Work instruction: Work through the records below and tally every line containing "height". Reply with the total alone.

Available data:

◇ ◇ ◇ ◇ ◇

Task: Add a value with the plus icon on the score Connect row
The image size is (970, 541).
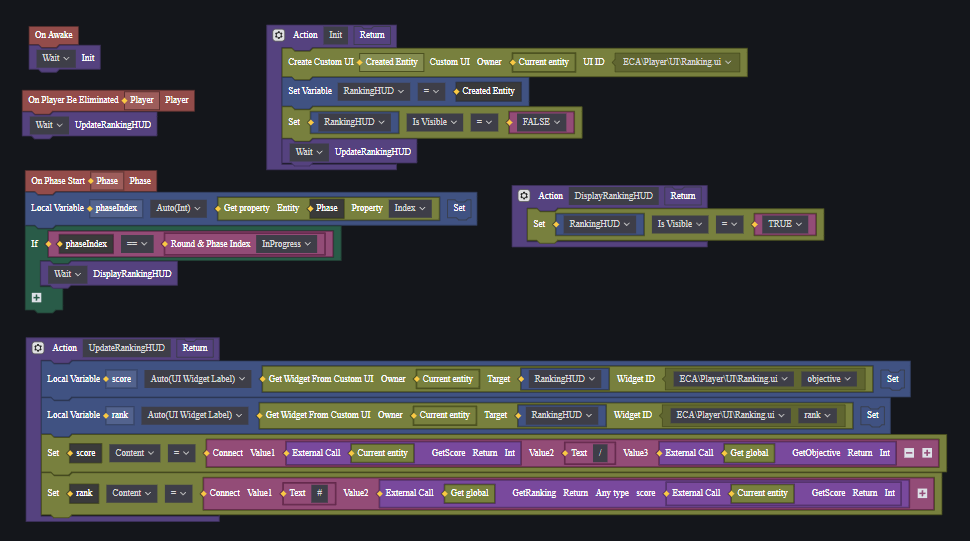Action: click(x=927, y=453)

◇ ◇ ◇ ◇ ◇

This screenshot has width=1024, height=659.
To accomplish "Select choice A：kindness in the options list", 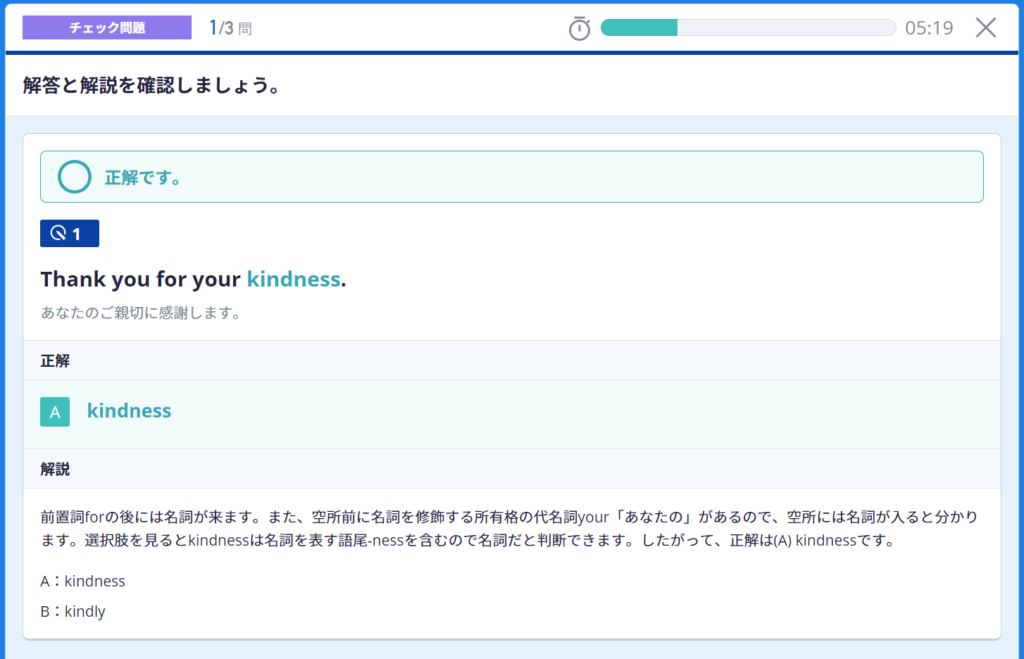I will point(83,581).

◇ ◇ ◇ ◇ ◇

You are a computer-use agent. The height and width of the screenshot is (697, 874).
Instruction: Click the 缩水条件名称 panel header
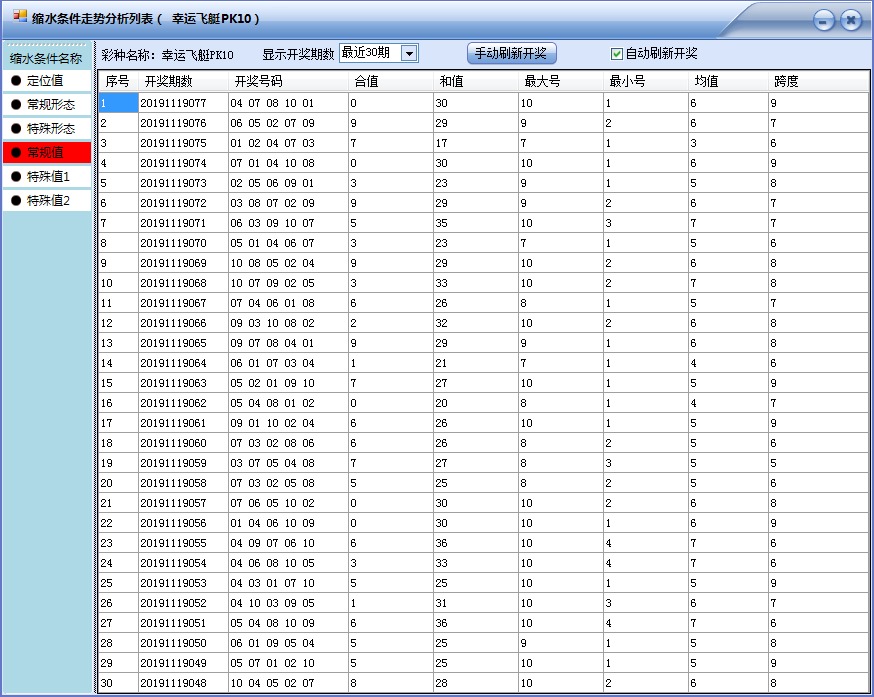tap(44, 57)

◇ ◇ ◇ ◇ ◇

Response to this exercise: 2